▸ DIRECTIONS:
Put the records into a numbered list, starting at the line containing "Task: Click Add Types on amazontemplate node" and ending at the last line of the records, leaving out blank lines and pictures.

** START THE RECORDS **

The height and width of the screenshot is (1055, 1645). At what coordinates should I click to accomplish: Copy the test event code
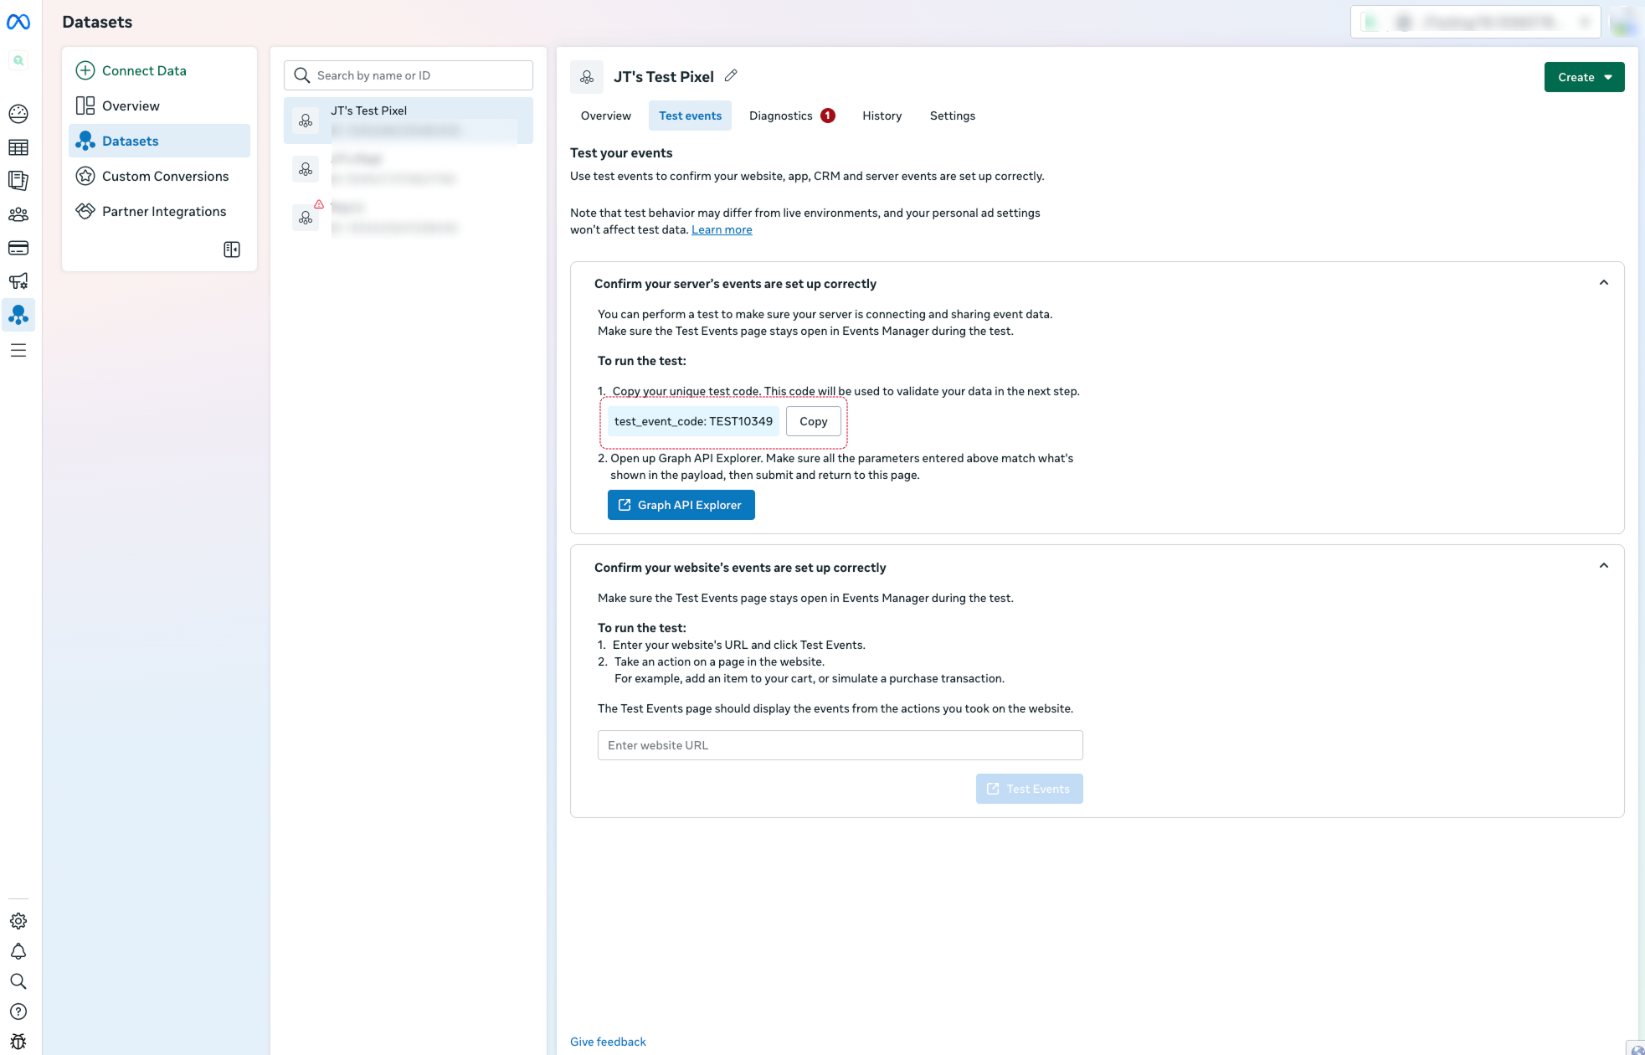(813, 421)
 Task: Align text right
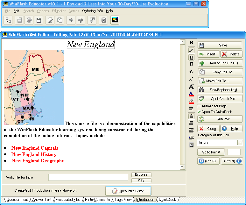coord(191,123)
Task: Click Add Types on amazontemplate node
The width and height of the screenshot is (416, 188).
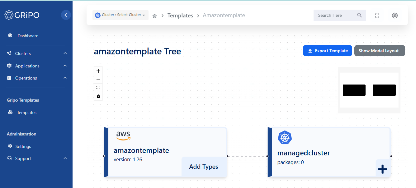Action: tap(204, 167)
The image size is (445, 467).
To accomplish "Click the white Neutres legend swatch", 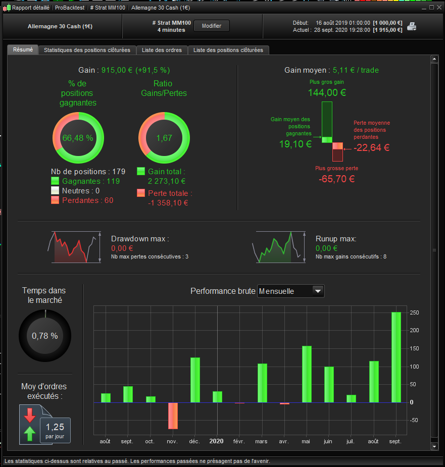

** END THE RECORDS **

▸ REPLY TO THE TASK:
1. Task: Click Add Types on amazontemplate node
2. The width and height of the screenshot is (416, 188).
3. Action: tap(204, 167)
4. The image size is (445, 467).
5. To accomplish "Click the white Neutres legend swatch", 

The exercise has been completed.